For large tables, it is generally not recommended to drop them directly. You can truncate them first to release space.

translator_bot · June 22, 2024, 9:54pm

| username: ryans | Original post link

The data collection and desensitization process is quite complex, involving financial regulations from other countries.

translator_bot · June 22, 2024, 9:54pm

| username: ryans | Original post link

I found that after starting to drop a large table, tens of thousands of empty regions appeared and couldn’t be removed. The region size on this machine kept growing, and there were no errors in the kv log. I suspect it might be due to the region being too large, causing issues when creating snapshots.

The problematic machine has been manually restarted several times and is now completely down, only acting as a learner. There are also hundreds of regions in the DOWN state on it.

PD keeps trying to migrate the leader to this machine. After receiving the migration request, it performs the migration operation normally but then reports that its term is lower than the other party’s, so it keeps becoming a follower, and nothing else happens.

The good news is that the overall performance of the cluster has returned to normal. I will try to destroy and rebuild the problematic node.

It seems like directly dropping a large table encountered some strange issues.

translator_bot · June 22, 2024, 9:54pm

| username: ryans | Original post link

The latest progress: it was found that the region in the DOWN state has been trying to add the abnormal machine as a learner, then timing out after 10 minutes, and trying again after a while.

There has never been an attempt to elect the abnormal machine as a leader in the PD logs. I’ll continue to investigate why.

translator_bot · June 22, 2024, 9:54pm

| username: h5n1 | Original post link

`max-store-down-time`

The time PD considers a missing store to be unrecoverable. If no heartbeat is received from the store after the specified time, PD will replenish the replicas on other nodes.
Default value: 30m

translator_bot · June 22, 2024, 9:54pm

| username: ryans | Original post link

I found out that for some reason, this scheduler evicted all the leaders from node 4. I will continue to investigate.

» scheduler show
[
“balance-hot-region-scheduler”,
“balance-leader-scheduler”,
“balance-region-scheduler”,
“label-scheduler”,
“evict-leader-scheduler”
]

» scheduler config evict-leader-scheduler
{
“store-id-ranges”: {
“4”: [
{
“start-key”: “”,
“end-key”: “”
}
]
}
}

translator_bot · June 22, 2024, 9:54pm

| username: ryans | Original post link

I saw a post, it seems that during the restart, the restart was too slow and then timed out, so this evict was never removed.

Now, because there are a batch of regions in the DOWN state on the abnormal node, it is decided not to let it be scheduled as the leader before resolving it.

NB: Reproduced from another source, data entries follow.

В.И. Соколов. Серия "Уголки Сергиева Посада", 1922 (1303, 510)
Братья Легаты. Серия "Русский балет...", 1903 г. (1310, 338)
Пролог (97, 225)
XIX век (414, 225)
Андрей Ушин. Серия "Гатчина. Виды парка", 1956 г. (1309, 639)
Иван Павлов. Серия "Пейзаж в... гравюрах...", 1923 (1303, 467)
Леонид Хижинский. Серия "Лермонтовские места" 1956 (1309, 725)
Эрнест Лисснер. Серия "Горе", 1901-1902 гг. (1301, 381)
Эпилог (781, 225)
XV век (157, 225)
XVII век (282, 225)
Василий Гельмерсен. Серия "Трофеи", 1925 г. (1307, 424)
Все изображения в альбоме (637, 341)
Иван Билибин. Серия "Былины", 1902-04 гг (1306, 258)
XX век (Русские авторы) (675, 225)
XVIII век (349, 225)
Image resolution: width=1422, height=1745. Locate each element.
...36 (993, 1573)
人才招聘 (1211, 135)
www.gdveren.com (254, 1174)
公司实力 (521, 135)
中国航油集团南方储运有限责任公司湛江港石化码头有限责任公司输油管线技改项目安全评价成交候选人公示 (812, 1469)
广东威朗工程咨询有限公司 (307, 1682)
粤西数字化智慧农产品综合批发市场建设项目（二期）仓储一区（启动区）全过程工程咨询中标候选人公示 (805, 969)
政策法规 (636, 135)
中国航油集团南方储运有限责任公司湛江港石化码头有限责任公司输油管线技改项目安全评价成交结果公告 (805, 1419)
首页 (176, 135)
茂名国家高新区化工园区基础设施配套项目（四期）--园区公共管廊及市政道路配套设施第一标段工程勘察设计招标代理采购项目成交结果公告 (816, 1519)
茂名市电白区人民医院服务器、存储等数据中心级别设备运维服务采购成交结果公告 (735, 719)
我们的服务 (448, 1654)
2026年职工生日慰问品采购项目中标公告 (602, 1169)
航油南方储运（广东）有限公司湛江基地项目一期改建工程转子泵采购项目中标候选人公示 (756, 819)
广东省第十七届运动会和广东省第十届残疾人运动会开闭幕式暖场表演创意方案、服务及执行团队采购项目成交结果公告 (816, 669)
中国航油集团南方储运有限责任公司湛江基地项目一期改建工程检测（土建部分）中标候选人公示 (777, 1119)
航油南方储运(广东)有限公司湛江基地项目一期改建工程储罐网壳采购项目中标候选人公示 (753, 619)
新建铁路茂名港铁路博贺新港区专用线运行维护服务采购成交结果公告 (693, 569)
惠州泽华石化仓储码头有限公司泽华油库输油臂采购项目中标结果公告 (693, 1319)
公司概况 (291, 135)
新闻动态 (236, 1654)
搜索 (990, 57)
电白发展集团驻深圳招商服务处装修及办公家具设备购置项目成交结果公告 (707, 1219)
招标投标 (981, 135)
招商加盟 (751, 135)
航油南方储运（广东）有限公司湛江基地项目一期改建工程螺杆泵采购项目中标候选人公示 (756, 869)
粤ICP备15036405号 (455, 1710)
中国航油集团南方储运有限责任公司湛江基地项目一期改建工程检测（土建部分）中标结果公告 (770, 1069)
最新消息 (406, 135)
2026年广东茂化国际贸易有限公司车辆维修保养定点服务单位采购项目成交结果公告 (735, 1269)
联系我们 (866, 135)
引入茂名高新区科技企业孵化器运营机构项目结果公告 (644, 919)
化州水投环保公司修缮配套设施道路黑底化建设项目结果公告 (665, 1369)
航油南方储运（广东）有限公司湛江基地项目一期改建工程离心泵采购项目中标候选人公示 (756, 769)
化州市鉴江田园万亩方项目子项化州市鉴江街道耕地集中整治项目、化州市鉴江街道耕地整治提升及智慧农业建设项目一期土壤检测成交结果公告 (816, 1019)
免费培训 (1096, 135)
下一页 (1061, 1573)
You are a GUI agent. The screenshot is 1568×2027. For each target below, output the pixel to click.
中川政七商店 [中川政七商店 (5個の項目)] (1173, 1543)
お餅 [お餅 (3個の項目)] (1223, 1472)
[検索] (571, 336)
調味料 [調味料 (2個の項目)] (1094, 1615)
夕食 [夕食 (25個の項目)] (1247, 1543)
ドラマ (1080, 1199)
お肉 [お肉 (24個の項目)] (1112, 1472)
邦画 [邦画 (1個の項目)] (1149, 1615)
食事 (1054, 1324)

translator_bot · June 22, 2024, 9:54pm

| username: ryans | Original post link

I suspect the timeout is related to the issue in this post. We have a field that contains a large JSON, which is causing the operator to timeout continuously. Is there a way to adjust the timeout duration?

translator_bot · June 22, 2024, 9:54pm

| username: system | Original post link

This topic was automatically closed 60 days after the last reply. New replies are no longer allowed.